Therapeutic: cardioprotective agents
Pharmacologic: chelating agents
Reduce incidence and severity of cardiomyopathy from doxorubicin in women with metastatic breast cancer who have already received a cumulative dose of doxorubicin >300 mg/m2. Treatment of extravasation resulting from IV anthracycline chemotherapy.
Acts as an intracellular chelating agent. Therapeutic Effects: Diminishes the cardiotoxic effects of doxorubicin. Decreased damage from extravasation of anthracyclines.
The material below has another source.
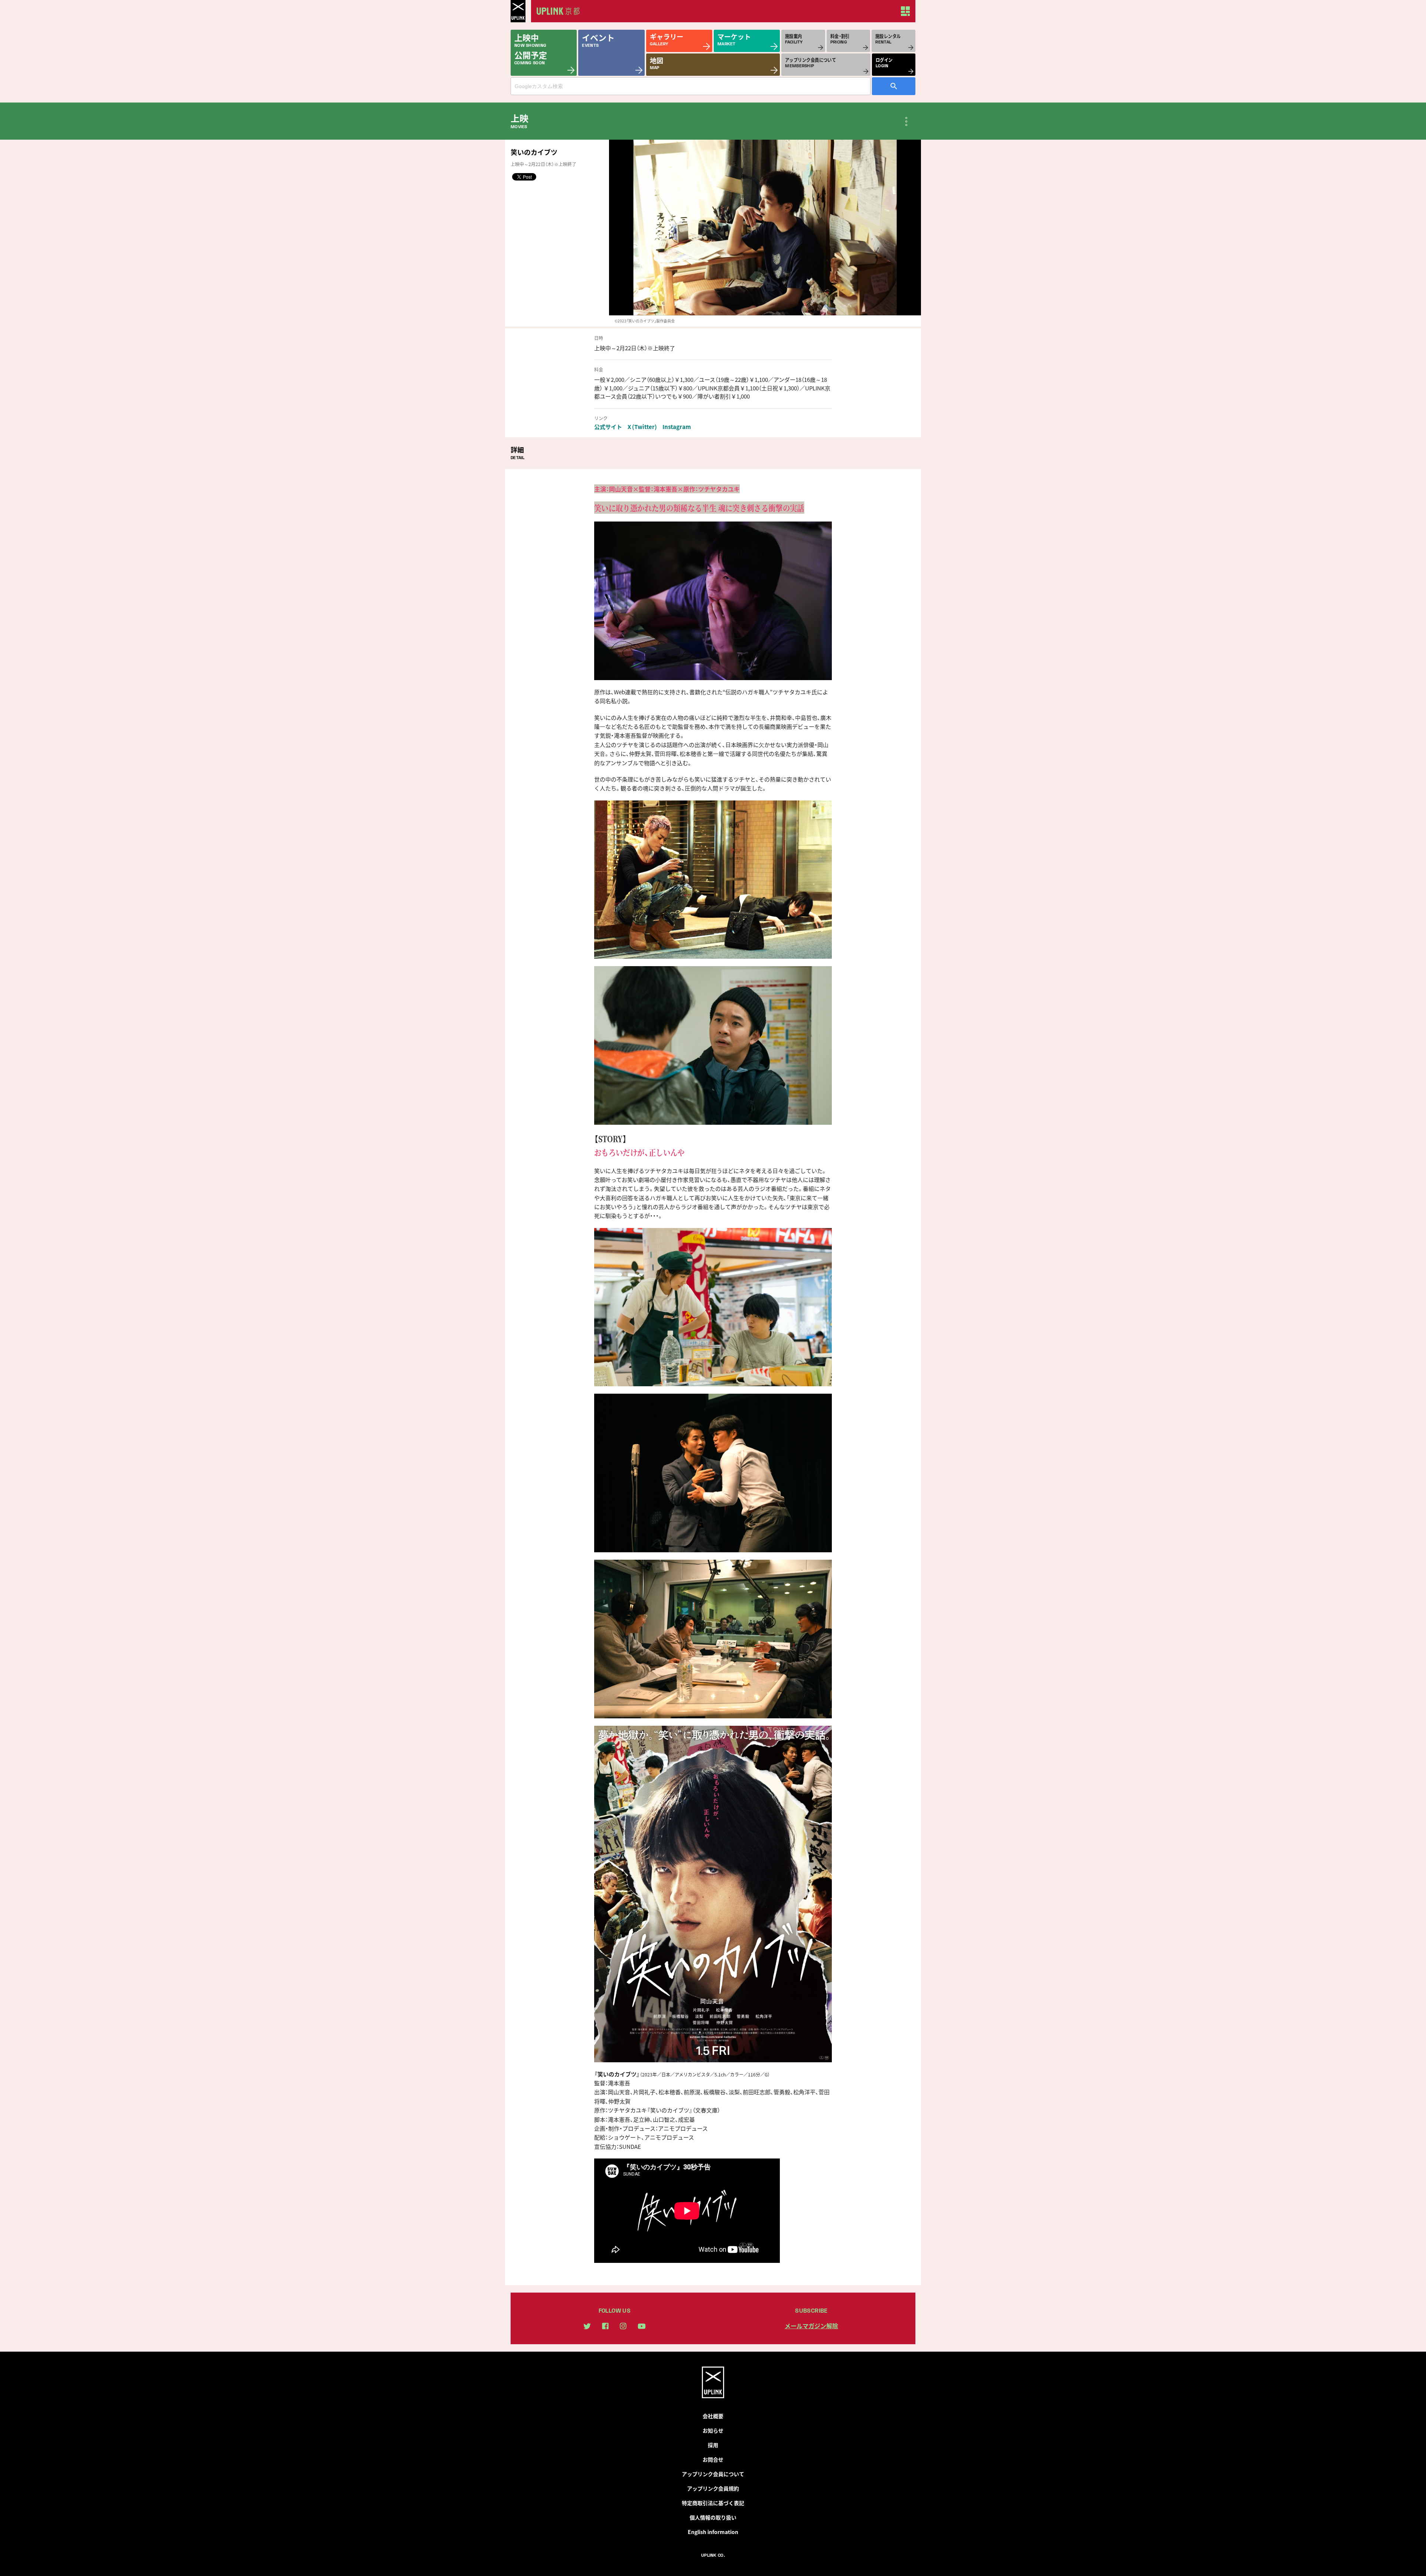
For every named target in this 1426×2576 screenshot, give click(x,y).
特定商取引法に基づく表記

Adverse Reactions/Side Effects
Hemat: myelosuppression. Local: pain at injection site.
PHYSICAL THERAPY IMPLICATIONS
Examination and Evaluation
Monitor signs of cardiomyopathy such as shortness of breath, dizziness, fatigue, fainting, palpitations, and peripheral/abdominal edema due to fluid accumulation. Increased signs may indicate a lack of drug effects in protecting the heart; notify the physician or nursing staff immediately.
Monitor IV injection site for pain, swelling, and irritation. Report prolonged or excessive injection-site reactions to the physician.
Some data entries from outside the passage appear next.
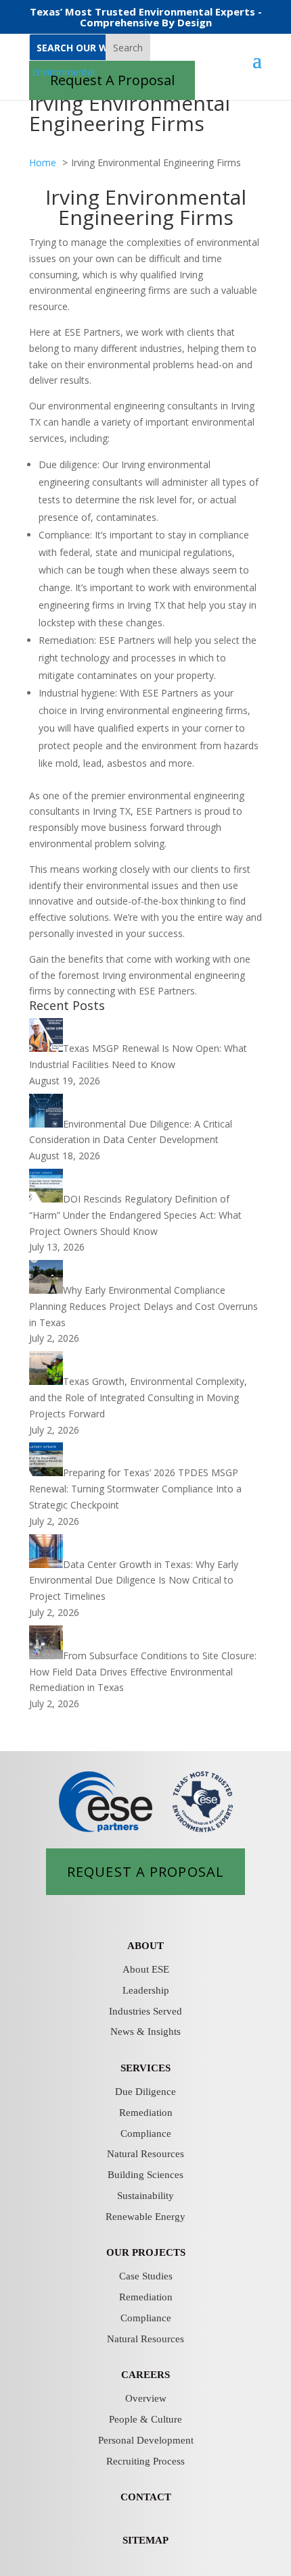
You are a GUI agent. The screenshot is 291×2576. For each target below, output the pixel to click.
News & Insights (145, 2031)
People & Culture (145, 2419)
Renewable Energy (145, 2216)
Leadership (145, 1990)
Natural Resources (145, 2153)
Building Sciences (145, 2174)
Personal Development (146, 2440)
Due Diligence (145, 2091)
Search (128, 47)
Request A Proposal (145, 1871)
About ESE (145, 1969)
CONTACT (145, 2497)
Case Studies (146, 2276)
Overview (145, 2398)
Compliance (145, 2133)
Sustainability (145, 2195)
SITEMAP (145, 2540)
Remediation (146, 2112)
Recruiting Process (145, 2461)
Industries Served (145, 2011)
Because of myelosuppression, advise patient to guard against infection (frequent hand washing, etc.), and to avoid crowds and contact with persons with contagious diseases.
Absorption: IV administration results in complete bioavailability.
Metabolism and Excretion: Some metabolism occurs; 42% eliminated in urine.
Contraindicated in: Any other type of chemotherapy except other anthracyclines (doxorubicin-like agents).
Use Cautiously in: CCr <40 mL/min (dose reduction required); OB: Pregnancy, lactation, or children (safety not established).
Drug-Drug: Myelosuppression may be ↑ by antineoplastics or radiation therapy. Antitumor effects of concurrent combination chemotherapy with fluorouracil and cyclophosphamide may be ↓ by dexrazoxane.
IV (Adults): 10 mg of dexrazoxane/1 mg doxorubicin.
IV (Adults): decrease dose by 50%.
IV (Adults): 1000 mg/m2 (maximum 2000 mg) given on days 1 and 2, and followed by a dose of 500 mg/m2 (maximum 1000 mg) on day 3.